I agree. Basic sciences is more the minimum information you need to have. For example, if you don't understand Crohn's Disease/Ulcerative colitis -- then you'll have a harder time, when it comes to clinical guidelines, connecting it to assessment and plan, etc.
 
I agree. Basic sciences is more the minimum information you need to have. For example, if you don't understand Crohn's Disease/Ulcerative colitis -- then you'll have a harder time, when it comes to clinical guidelines, connecting it to assessment and plan, etc.
but dermviser, no one understands inflammatory bowel diseases.
 
but dermviser, no one understands inflammatory bowel diseases.
I'm saying our understanding of the pathology of those disease as we know of them now. There is no disease that we understand fully in and out, case closed. That's why there is constant research.
 
Absolutely.

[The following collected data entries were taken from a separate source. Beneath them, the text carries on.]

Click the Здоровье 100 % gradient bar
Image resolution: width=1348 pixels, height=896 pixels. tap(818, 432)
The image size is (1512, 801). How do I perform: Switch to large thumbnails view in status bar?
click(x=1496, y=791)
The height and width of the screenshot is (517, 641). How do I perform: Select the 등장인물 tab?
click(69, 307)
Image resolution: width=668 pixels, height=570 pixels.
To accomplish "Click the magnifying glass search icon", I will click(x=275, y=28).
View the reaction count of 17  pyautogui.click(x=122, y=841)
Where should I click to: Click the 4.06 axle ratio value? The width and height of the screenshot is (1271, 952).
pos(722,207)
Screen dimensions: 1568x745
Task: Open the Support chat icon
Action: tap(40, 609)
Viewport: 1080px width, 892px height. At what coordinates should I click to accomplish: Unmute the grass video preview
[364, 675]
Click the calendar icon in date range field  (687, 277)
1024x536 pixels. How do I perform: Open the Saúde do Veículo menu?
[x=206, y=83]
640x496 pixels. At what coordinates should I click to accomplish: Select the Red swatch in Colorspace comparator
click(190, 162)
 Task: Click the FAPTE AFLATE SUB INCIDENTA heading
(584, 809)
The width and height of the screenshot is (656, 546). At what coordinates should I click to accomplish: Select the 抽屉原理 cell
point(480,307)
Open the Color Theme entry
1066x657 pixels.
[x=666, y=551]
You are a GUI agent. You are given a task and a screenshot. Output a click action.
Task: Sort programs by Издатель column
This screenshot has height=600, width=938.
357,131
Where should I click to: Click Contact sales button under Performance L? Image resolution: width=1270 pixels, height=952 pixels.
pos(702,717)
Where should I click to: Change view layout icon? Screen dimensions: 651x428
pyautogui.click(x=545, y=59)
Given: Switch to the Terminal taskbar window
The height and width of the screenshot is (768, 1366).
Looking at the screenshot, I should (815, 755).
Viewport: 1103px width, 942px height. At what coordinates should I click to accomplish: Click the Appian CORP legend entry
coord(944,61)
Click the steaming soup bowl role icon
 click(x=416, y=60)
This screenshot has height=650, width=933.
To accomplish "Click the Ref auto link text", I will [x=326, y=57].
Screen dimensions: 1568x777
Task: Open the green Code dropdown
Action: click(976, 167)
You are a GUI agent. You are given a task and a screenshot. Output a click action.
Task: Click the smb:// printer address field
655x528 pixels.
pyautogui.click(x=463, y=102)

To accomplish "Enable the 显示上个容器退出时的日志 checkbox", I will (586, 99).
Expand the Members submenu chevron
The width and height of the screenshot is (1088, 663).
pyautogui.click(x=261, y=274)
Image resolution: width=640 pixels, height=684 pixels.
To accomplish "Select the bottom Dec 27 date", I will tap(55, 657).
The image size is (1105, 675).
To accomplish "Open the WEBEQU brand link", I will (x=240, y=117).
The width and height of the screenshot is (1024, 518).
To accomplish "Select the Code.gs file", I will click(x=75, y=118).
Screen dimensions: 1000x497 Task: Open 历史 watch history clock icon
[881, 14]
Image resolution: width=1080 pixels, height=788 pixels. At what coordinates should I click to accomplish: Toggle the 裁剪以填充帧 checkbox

For instance, one of the most important things an internist can learn is who to consult when, and why.

Knowing how other specialties function (not to mention the obvious crossover between medicine and nearly every other field) is vital to an internal medicine physician's training and practice.

They should teach this to the EM guys.
 
They should teach this to the EM guys.
It wouldn't matter bc when someone needs to be admitted they don't actually care WHO takes them. As long as they take them before they get off shift.
 
It wouldn't matter bc when someone needs to be admitted they don't actually care WHO takes them. As long as they take them before they get off shift.

Let's not throw stones, they have a difficult job to do and have to deal with a lot of bs from many different sides.
 
Let's not throw stones, they have a difficult job to do and have to deal with a lot of bs from many different sides.
I didn't say their job isn't difficult. It is. That being said, when they make the decision to admit a patient, they don't care who they admit to, as long as someone picks the patient up. That's not false.
 
Easy to **** on people from the depths of anonymity, hard to stick your neck out there in an attempt to be helpful. Whatever makes you feel better about yourself, bud.

I found your video very informative and helpful when applying/preparing to apply.